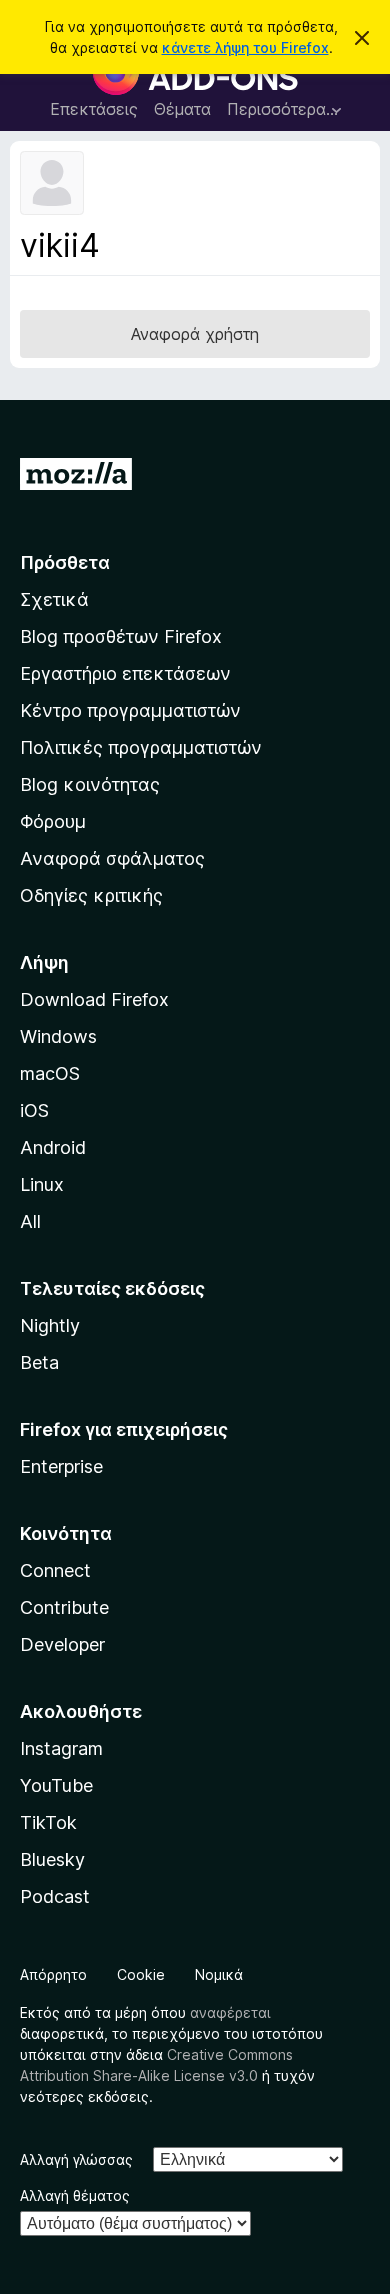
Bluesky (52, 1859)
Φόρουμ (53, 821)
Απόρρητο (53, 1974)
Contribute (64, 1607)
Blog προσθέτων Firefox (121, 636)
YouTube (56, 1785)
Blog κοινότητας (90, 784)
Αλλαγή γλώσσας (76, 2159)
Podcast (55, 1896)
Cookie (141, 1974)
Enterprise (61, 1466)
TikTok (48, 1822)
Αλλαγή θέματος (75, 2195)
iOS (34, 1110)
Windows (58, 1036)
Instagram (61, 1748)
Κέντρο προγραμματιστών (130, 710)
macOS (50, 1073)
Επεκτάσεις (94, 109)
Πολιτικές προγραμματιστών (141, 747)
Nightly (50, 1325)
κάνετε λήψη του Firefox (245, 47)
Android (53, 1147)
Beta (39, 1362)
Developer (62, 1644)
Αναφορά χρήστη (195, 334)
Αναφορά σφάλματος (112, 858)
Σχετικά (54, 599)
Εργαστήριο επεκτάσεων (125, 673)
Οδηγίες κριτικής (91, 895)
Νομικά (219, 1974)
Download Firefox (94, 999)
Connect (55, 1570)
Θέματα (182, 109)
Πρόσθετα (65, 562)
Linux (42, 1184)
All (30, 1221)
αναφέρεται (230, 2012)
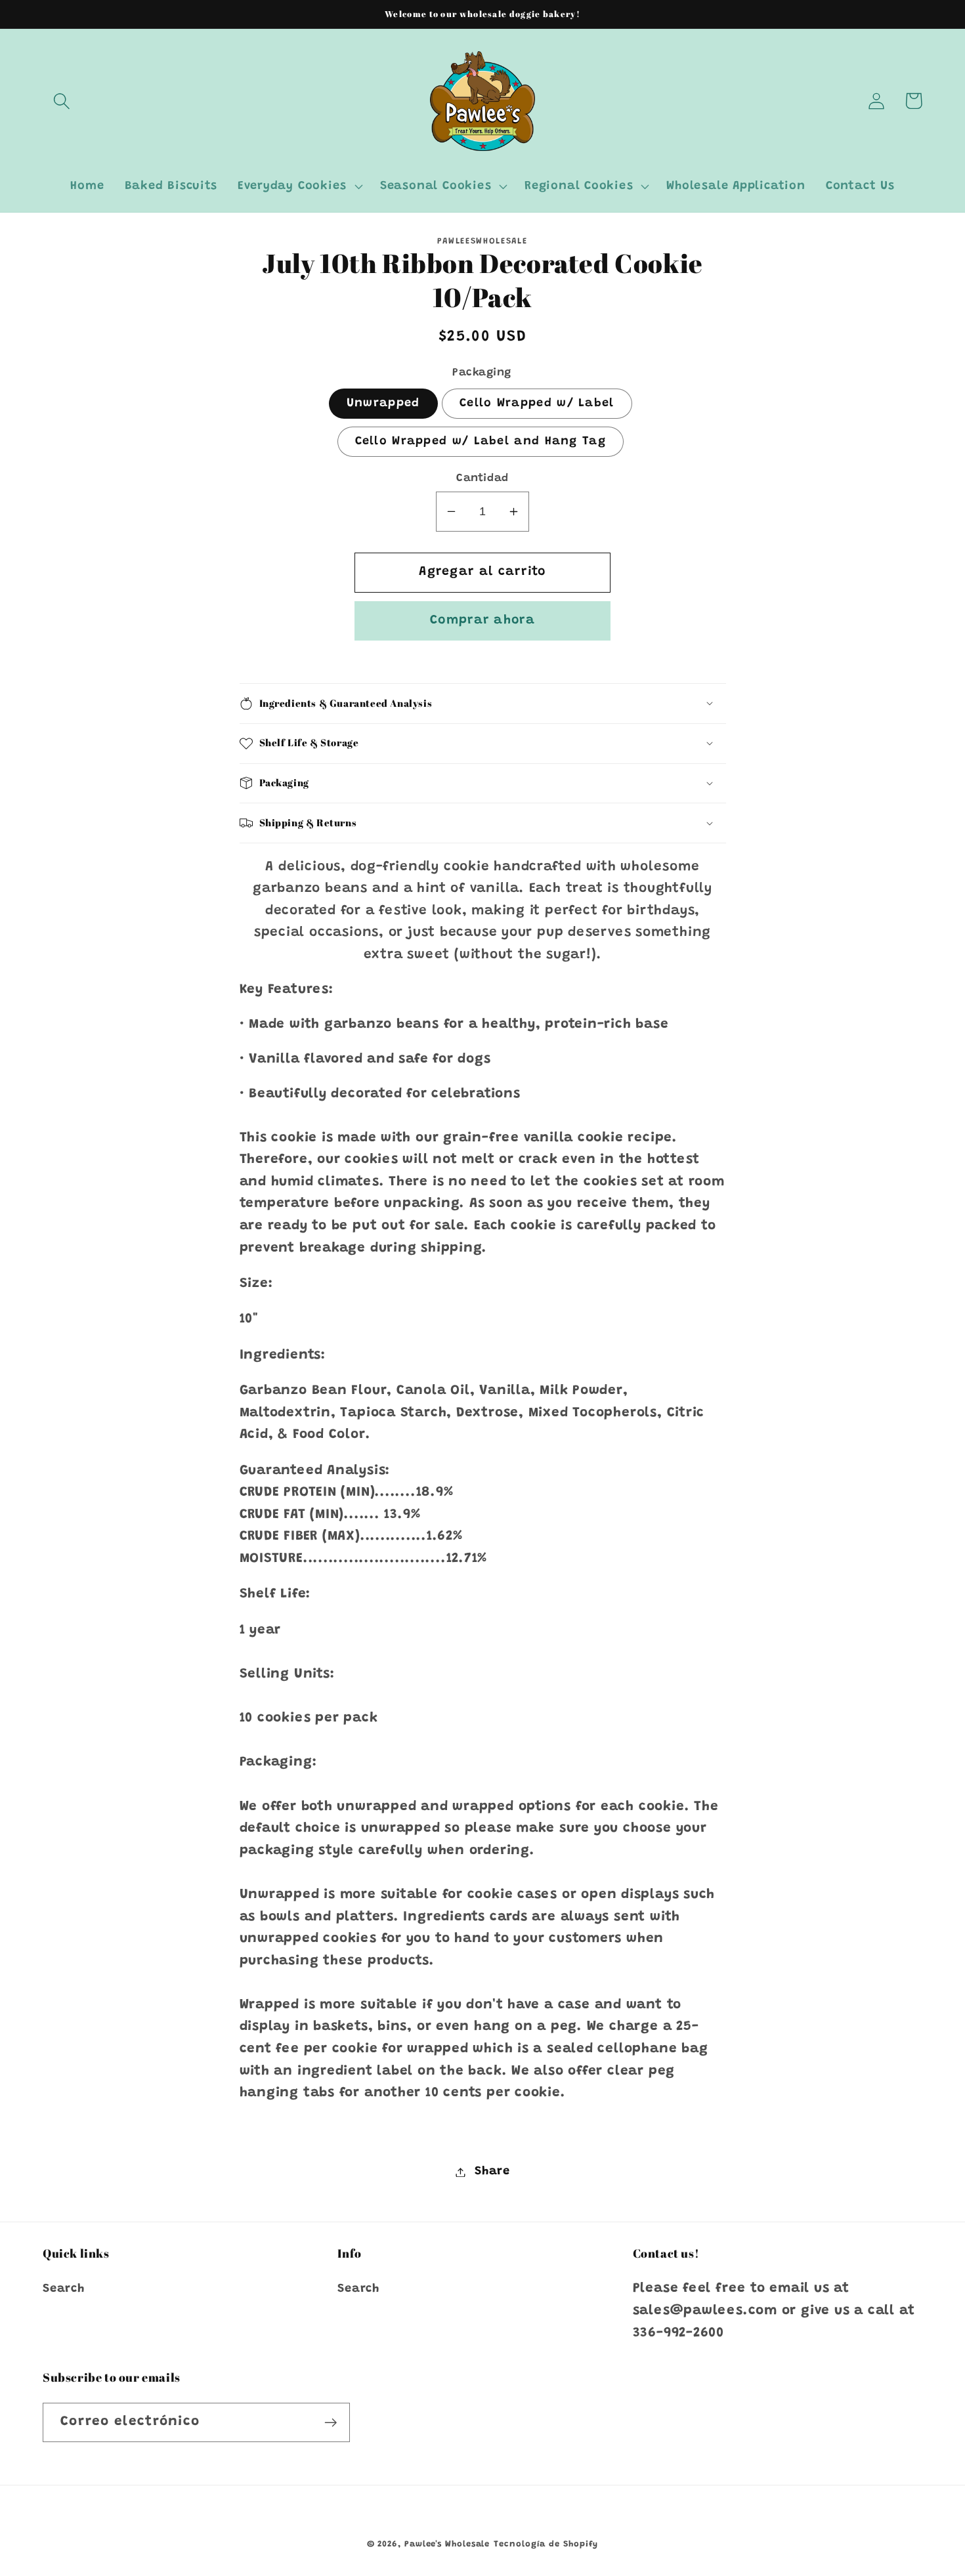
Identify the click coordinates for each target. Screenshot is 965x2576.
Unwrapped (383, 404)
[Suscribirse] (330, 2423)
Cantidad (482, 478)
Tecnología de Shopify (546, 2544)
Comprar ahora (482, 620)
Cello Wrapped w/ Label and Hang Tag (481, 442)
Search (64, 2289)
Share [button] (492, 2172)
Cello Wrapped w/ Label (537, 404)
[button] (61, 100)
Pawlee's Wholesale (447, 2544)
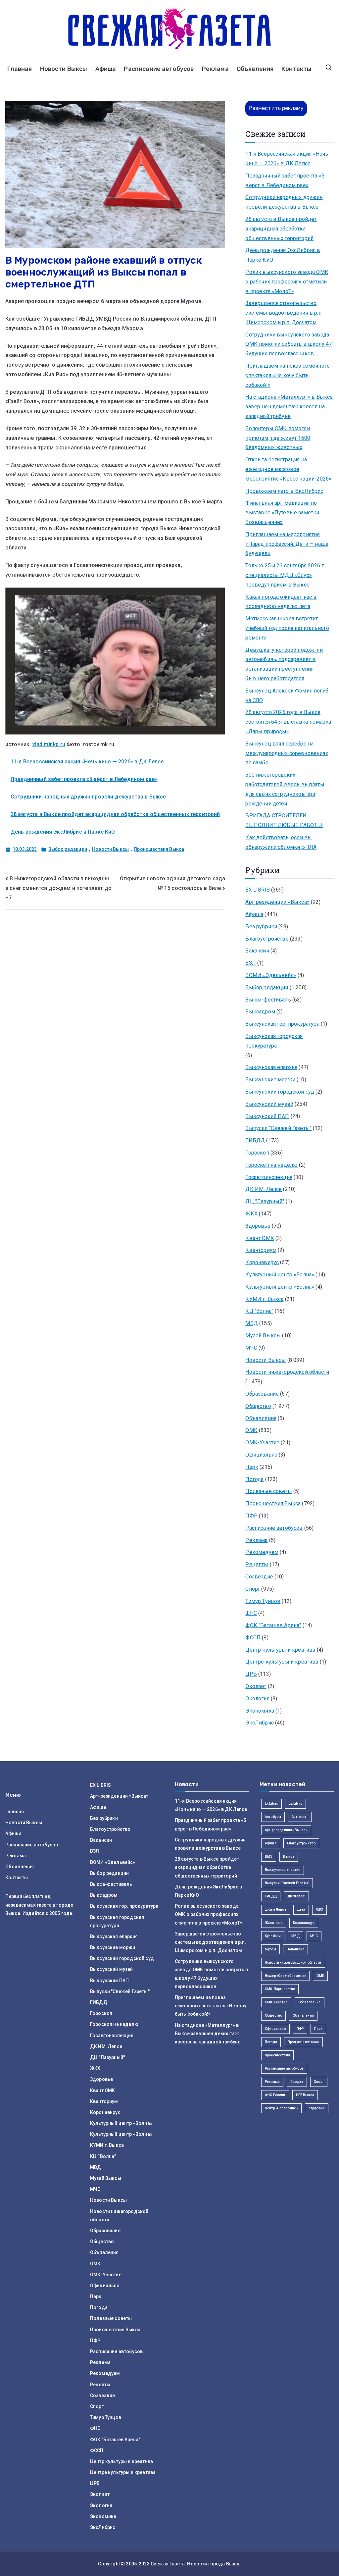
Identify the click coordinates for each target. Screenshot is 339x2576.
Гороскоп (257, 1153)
========================================
# WHAT NEEDS TO BE DONE
Check every line of the records, and copy the ones that hold the word "each".

# OUTPUT BELOW
Identify the click coordinates for each target. Screenshot is 965x2576.
Identify the click coordinates for each target. Screenshot is 339x2576.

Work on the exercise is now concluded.